After the Salisbury poisonings, which targeted Sergei Skripal and his daughter Yulia in 2018, Prof Ugail determined that a suspect calling himself Alexander Petrov was, in fact, Russian agent Dr Alexander Yev-genyevich Mishkin.
Another, calling himself Sergej Fedotov, he showed to be Denis Sergeev, also in Russia ’s GRU agency.
Respect for an expert in high tech domain
Professor Hassan Ugail is so widely respected in his field that he was asked to give evidence for an official paper on facial recognition technology for the Government.
He is the author of several books, including Deep Learning in Visual Computing: Explanations and Examples.
He helped to identify suspects in the 2018 case of murdered Saudi journalist Jamal Khashoggi.
And his work to identify the Salisbury poisoners was crucial.
Author Eliot Higgins detailed how he proved accused poisoner Alexander Petrov was, in reality, Alexander Mishkin.
He said Ugail compared Mishkin’s ID photo from 2001 to a passport picture of “Petrov” from 2016.
Accomplice “Sergej Fedotov” was ID-ed as Denis Sergeev by comparing a TV image to a passport photo.
Recognition systems are now superb
One of the world’s leading experts on artificial intelligence and facial recognition technology confirmed the massive improvements in the science in recent years.
Patrick Grother, scientist at the Washington DC-based National Institute of Standards and Technology, said: “This is science.
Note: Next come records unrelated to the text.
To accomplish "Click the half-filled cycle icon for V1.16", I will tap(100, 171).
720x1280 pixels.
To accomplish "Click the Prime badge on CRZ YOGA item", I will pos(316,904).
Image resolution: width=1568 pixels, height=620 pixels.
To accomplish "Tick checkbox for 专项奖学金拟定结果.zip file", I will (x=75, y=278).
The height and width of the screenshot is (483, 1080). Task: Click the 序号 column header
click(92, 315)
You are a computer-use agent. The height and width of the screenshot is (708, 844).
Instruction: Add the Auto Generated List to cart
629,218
It is mathematical science.
“It’s not anybody’s opinion any more.
“AI, the FRT and algorithms have developed beyond any recognition since six or seven years ago.
“You can change your appearance in many ways. You can avid looking at the camera. You could wear a baseball hat, wear sunglasses, pull a facial expression, or close your eyes.
“But this new generation of algorithms is increasingly insensitive to changes like that.”